Markets Sell Off Slightly in a Rotational Trade Out of Growth & Into Cyclicals
Market Recap Week ending 2.19.21
Markets sold off a bit last week in a rotational trade into pro-cyclical sectors and out of growth stocks. Fourth-quarter earnings continued to come in better than expected while economic data for the week was mixed. Strong retail sales and an upside surprise in the Producer Price Index induced more steepening in the US yield curve. Stimulus talks continued with indications that lawmakers might get a package done in the coming week.
For the week, the S&P 500 lost 0.7%, the Dow gained 0.1%, the NASDAQ gave up 1.7%, and the Russell 2000 fell 1%. The 2-year note yield increased one basis point to close at 0.11%, while the 10-year bond yield rose fifteen basis points to close at 1.35%. Oil prices continued their ascent, gaining $2.26 or 4% to close at $59.15 a barrel. OPEC is expected to meet in the coming week to discuss reducing some of the production cuts; however, initially, it appears the Russians and Saudis have differing opinions on how the reductions should be implemented. Gold prices lost 2.5% for the week or $46 to close at $1777.10 an Oz. Interestingly, Bitcoin traded north of 57K on the week.
Industrials, Materials, Energy, and Financial issues were bid higher over the week as investors rotated out of large-cap growth stocks. The consolidation trade comes as the yield curve has steepened, and with it comes concerns regarding valuations of the high-flying growth stocks. Conversely, financials stand to benefit from the increased spread within the curve. This rotational trade is nothing new, and we have seen this trend over the last several months as expectations for the reopening of the global economy became more likely.

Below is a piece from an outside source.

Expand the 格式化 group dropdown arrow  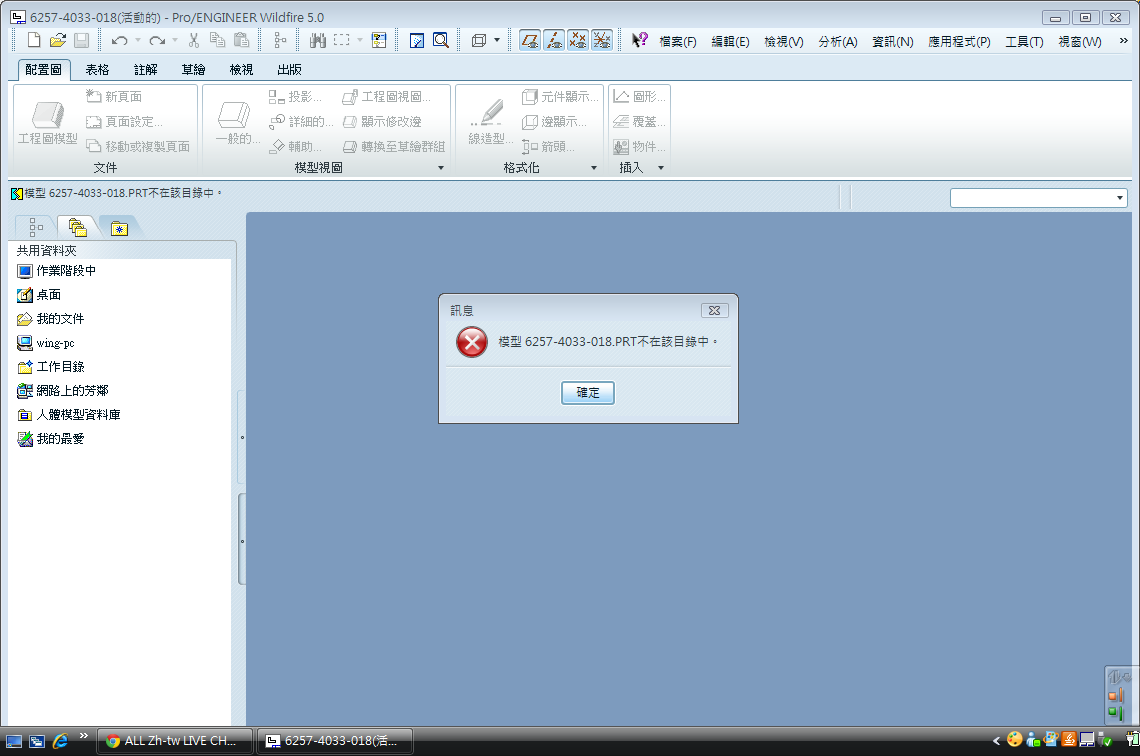(594, 168)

Retail sales in January rebounded on the hopes for more stimulus. The data set increased 5.3% on a month over month basis, much more than the 0.8% consensus estimate. The Producer Price Index surprised to the upside as well, increasing 1.3% versus the expectation of 0.5%. The uptick in prices at the producer level may suggest price increases at the consumer level. In fact, this week, Kraft Heinz indicated their increased input costs would eventually have to be translated into higher prices of their products. Initial claims regressed in the prior week, raising 17k to 861K, more than the 775K consensus estimate. Continuing claims decreased 64K to 4.494 million.